• **Exercise goal**
Please copy out each line of the entries in which "COUNTY" appears.

++++ Information ++++

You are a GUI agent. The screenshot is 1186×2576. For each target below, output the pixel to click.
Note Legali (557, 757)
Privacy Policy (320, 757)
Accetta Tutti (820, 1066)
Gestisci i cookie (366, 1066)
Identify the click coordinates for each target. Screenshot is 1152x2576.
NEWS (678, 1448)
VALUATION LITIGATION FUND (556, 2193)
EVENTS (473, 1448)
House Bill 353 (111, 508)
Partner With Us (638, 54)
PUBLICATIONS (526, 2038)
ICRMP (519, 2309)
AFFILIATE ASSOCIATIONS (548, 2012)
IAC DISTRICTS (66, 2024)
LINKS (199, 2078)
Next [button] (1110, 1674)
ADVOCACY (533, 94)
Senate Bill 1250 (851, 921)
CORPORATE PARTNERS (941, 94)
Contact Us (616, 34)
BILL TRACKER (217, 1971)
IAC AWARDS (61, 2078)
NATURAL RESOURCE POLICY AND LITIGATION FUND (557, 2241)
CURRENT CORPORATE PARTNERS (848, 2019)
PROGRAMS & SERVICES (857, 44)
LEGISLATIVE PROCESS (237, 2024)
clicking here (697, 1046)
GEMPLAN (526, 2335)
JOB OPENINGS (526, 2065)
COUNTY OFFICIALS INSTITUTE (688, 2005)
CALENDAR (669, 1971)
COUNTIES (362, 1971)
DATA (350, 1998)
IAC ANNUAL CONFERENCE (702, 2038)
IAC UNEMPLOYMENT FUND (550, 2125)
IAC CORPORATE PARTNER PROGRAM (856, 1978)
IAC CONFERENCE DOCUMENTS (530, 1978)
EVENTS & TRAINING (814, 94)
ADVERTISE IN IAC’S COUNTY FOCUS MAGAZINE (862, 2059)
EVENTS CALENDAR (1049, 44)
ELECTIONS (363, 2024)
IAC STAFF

++++

• **Solution**
COUNTY OFFICIALS INSTITUTE (688, 2005)
ADVERTISE IN IAC’S COUNTY FOCUS MAGAZINE (862, 2059)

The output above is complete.